• RECORDS FOR THIS EXERCISE:
• • • • • • •

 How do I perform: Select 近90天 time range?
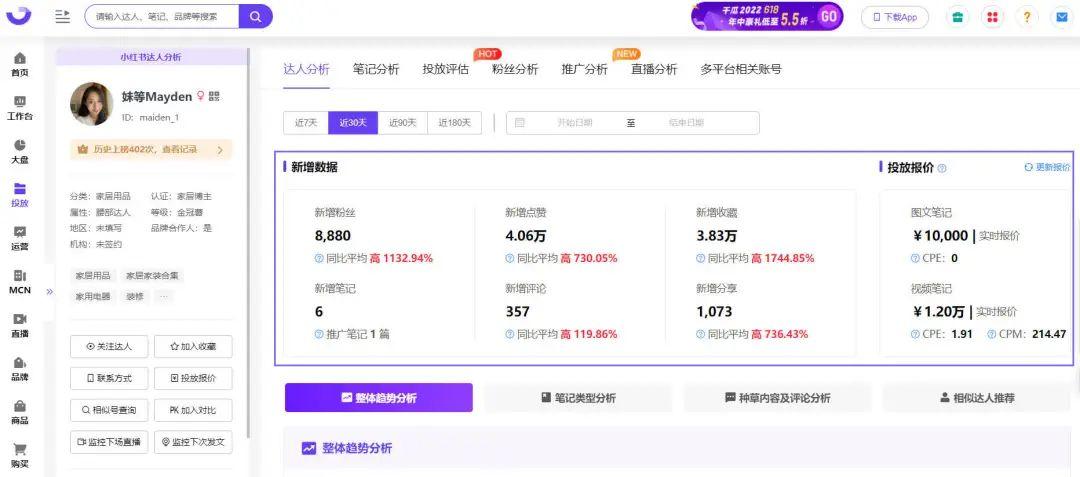pos(403,123)
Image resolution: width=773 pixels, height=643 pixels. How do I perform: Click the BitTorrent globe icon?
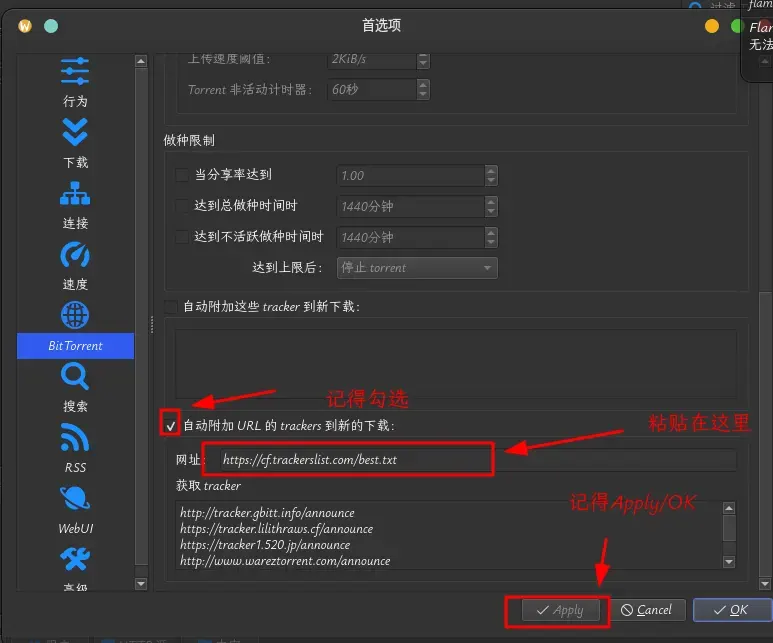click(75, 315)
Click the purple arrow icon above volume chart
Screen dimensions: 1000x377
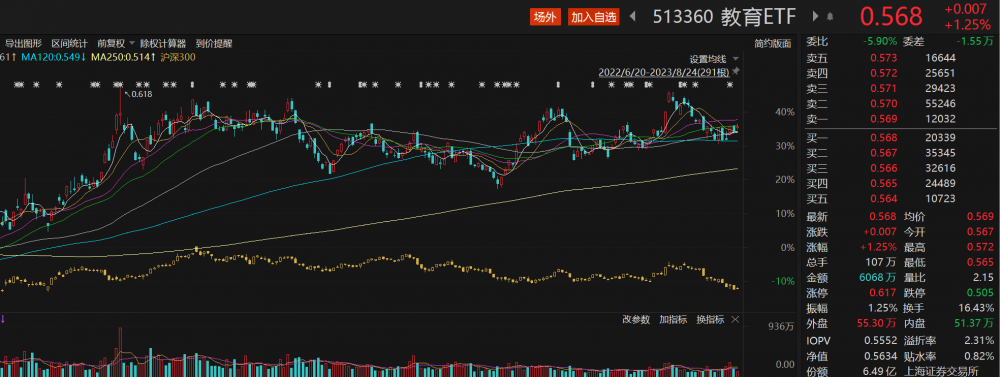[3, 319]
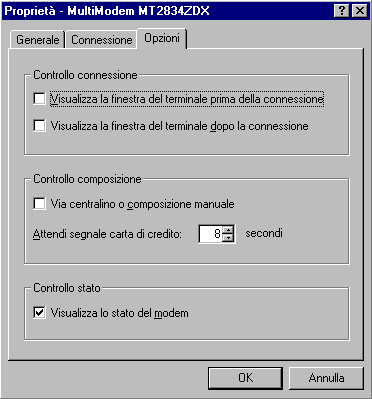Enable terminal window prima della connessione
Image resolution: width=372 pixels, height=399 pixels.
[x=39, y=99]
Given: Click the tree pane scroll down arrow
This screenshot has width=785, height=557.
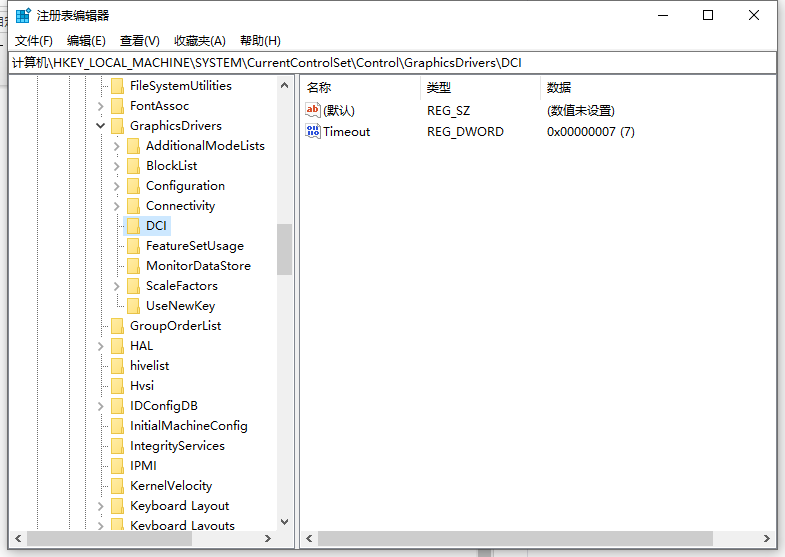Looking at the screenshot, I should point(285,521).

• • • • • • •

• TASK REQUIREMENTS:
The records above must all be output exactly. Omit the images.

• RESPONSE:
 How do I perform: Select 近90天 time range?
pos(403,123)
Image resolution: width=773 pixels, height=643 pixels. How do I perform: Click the BitTorrent globe icon?
click(75, 315)
Click the purple arrow icon above volume chart
Screen dimensions: 1000x377
[3, 319]
Enable terminal window prima della connessione
Image resolution: width=372 pixels, height=399 pixels.
[x=39, y=99]
Given: Click the tree pane scroll down arrow
This screenshot has width=785, height=557.
Looking at the screenshot, I should point(285,521).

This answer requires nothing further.